Calculating ROI – and Accounting for the Intangible

Our topic at the SFF Seven this week is our worst ROI ever. So many to choose from!

ROI is industry shorthand for Return on Investment. It’s basically a calculation for financial health of a business. I looked up the origin and found out that Donaldson Brown created the term.

As the Assistant Treasurer [of DuPont] in 1914, Brown developed a formula for monitoring business performance that combined earnings, working capital, and investments in plants and property into a single measure that he termed “return on investment.” It later became known in academic and financial circles as the DuPont Method (or Model) for Return on Investment. The measure was widely taught in business schools and adopted by many companies as a means of benchmarking the financial health of their products and businesses.

That’s interesting, because I wondered if it was an old model. Turns out it’s over a century old!

Also, the term comprises much more than I think most writers mean when they use it. When I hear writers talk about ROI, it’s always whether a particular effort – a conference, buying an ad, buying into an anthology – will be more expensive than the sales it generates. Many reduced it to the simplest math: “If I spend this much attending a con, will I earn more than that on sales of my books?” Often husbands are cited as putting forth this equation, usually as justification for wives not attending cons.

When asked for my opinion there (and sometimes even when NOT asked), I have always said that conferences of all types provide an intangible ROI. Networking and getting your books in front of people give long-term results that aren’t always quantifiable.

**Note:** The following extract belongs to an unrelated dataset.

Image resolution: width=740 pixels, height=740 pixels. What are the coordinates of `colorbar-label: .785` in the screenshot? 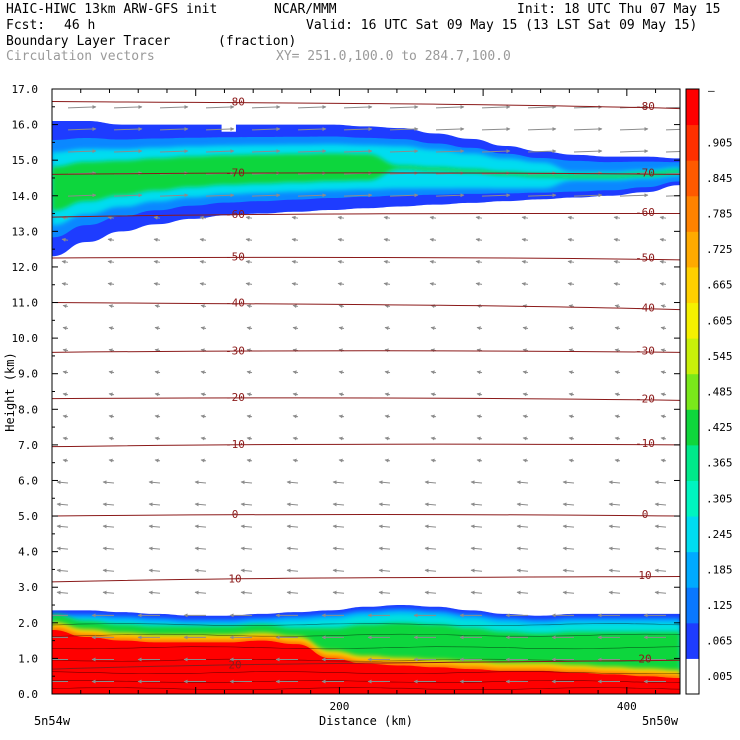 It's located at (720, 214).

Since I was doing a bit of research, I looked up if anyone thinks the DuPont Model for ROI is antiquated. Turns out there’s this:

We demonstrate that firms ‘assets are becoming increasing more intangible, and the traditional DuPont Analysis omits this crucial piece of a firm’s ability to generate profit.

Those folks are talking market equity, but it occurs to me that many authors looking at simple math and short-term sales are failing to account for the intangible value of building recognition for their work over the long term.

But I digress.

The topic today asks about my personal worst return on investment. Since I don’t really do the calculations – see above – I don’t know a precise metric. I can, however, share an investment regret. When my very first book came out, the essay collection Wyoming Trucks, True Love, and the Weather Channel, a friend of mine, Chuck, told me one of HIS great regrets was not buying a case of his first book. The first edition was worth a great deal and he was sorry not to have done that. So, I bought a case of my books!

Reader: I still have most of them.

See, my first book didn’t sell tons of copies and I have not become an NYT bestseller with a TV miniseries based on my books, unlike Chuck. He meant well, and I adore him for thinking that I would have the same trajectory, but I’m not C.J. Box, alas!

I suppose the key takeaway here is that there is no one size fits all advice.

Also, that the ROI on cats is always solid.